Unir les deux classes populaires

A partir de 1910 et jusqu’en 1992 domine, en revanche, une bipolarisation forte entre droite et gauche. Celle-ci est le système de gouvernement qui apporte le plus de gains aux classes moyennes et populaires, tant du point de vue du fonctionnement démocratique que du développement socio-économique, car le vote populaire ne se disperse pas.

Au milieu des années 1990 émerge une nouvelle tripartition. Elle apparaît clairement lors des élections de 2022, qui voient la séparation en trois blocs de même taille, gauche sociale-écologique, centre libéral et droite nationale-patriote, selon la classification retenue par les auteurs. Même s’ils notent aussi l’émergence d’un quatrième bloc, formé par les abstentionnistes.

Julia Cagé et Thomas Piketty, qui revendiquent leur appartenance au camp de la gauche progressiste, affirment la nécessité d’« aller toujours plus loin dans la voie de l’égalité sociale et politique ». Or, d’après eux, le monde rural n’est pas structurellement conservateur, mais il a en revanche été déçu, de la Révolution française à aujourd’hui (de la vente des biens nationaux au profit quasi exclusif de la bourgeoisie à la disparition des services publics sur l’ensemble de l’Hexagone), par une offre politique de gauche, essentiellement urbaine et peu attentive à ses préoccupations. Un des buts de cet ouvrage est par conséquent de rassembler et unir les deux classes populaires « sur une base programmatique de réduction des inégalités sociales ».

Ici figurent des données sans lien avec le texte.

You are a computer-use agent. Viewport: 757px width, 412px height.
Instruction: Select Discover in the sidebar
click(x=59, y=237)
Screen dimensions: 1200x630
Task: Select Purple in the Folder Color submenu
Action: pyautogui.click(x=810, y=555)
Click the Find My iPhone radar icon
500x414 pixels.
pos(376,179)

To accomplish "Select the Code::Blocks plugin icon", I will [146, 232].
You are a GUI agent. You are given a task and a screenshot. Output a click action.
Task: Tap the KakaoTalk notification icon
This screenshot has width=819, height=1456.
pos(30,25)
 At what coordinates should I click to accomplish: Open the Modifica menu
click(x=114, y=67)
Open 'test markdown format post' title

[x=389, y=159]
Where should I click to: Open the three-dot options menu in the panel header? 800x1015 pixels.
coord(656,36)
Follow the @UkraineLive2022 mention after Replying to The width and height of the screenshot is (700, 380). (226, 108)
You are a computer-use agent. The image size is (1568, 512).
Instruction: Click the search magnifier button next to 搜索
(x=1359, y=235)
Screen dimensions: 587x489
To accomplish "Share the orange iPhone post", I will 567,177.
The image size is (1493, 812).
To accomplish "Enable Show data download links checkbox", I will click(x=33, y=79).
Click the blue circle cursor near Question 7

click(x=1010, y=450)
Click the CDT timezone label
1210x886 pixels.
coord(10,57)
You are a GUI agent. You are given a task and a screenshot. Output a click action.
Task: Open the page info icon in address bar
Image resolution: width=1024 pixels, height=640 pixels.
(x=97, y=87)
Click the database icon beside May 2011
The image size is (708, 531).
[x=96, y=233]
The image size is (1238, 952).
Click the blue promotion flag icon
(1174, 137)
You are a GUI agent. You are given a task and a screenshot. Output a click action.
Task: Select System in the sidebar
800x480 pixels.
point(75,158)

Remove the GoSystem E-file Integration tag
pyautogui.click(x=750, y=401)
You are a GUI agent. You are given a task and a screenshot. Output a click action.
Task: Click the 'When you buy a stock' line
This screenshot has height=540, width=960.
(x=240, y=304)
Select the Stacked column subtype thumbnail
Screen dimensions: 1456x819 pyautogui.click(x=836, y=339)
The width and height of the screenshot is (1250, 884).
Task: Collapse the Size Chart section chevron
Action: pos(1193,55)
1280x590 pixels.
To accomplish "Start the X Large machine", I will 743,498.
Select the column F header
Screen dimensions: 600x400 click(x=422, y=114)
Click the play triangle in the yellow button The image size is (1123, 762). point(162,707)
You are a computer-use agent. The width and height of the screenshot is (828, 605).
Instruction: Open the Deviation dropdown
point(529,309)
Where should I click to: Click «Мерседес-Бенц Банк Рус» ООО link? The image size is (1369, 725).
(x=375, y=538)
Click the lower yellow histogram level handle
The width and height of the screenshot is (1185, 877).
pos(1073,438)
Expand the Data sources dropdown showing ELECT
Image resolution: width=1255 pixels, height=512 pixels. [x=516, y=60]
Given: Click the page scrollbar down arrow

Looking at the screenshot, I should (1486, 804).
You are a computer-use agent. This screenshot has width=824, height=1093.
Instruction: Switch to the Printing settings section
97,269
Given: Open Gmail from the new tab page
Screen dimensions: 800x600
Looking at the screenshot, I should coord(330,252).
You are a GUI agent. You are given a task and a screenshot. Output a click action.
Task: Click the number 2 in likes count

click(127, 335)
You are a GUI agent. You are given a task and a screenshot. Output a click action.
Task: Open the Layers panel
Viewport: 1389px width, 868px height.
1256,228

Au moment de conclure cette somme dense, riche et originale, les auteurs, s’adressant aux « spécialistes de sociologie électorale, de science politique, d’histoire politique et parlementaire et d’histoire des idées » qu’ils ont lus, estiment « le résultat forcément imparfait ». Mais cette touche de modestie ne doit pas masquer ce que cette présentation inédite de l’histoire politique française apporte, car le but de cet ouvrage est manifestement d’ouvrir le débat et de susciter de nouveaux travaux.

 

Une base de données originale en accès libre

Il s’agit de l’autre apport majeur lié à la publication de l’ouvrage de Julia Cagé et Thomas Piketty : l’ouverture de manière concomitante d’une base de données électorales et socio-économiques, allant de 1789 à 2022. Sur le site unehistoireduconflitpolitique.fr, toutes les données collectées au niveau des
36 0000 communes de France, depuis les documents bruts (procès-verbaux électoraux conservés aux Archives nationales, sous forme manuscrite) jusqu’aux
fichiers homogénéisés et finalisés sont dès maintenant disponibles en ligne en accès libre. Le site comprend des centaines de cartes, graphiques ou tableaux non présents dans l’ouvrage. Il permet aussi de générer les cartes et graphiques de son choix. L’actualisation du site pour intégrer les prochaines élections législatives et présidentielles est prévue, avec une mise en ligne dans les jours qui suivent l’élection, non seulement des cartes mais surtout l’analyse « à jour » de la partie « qui a le vote le plus populaire / le plus bourgeois ». Pour les concepteurs du site, l’ambition est d’apporter ainsi un nouveau regard sur l’analyse des résultats électoraux.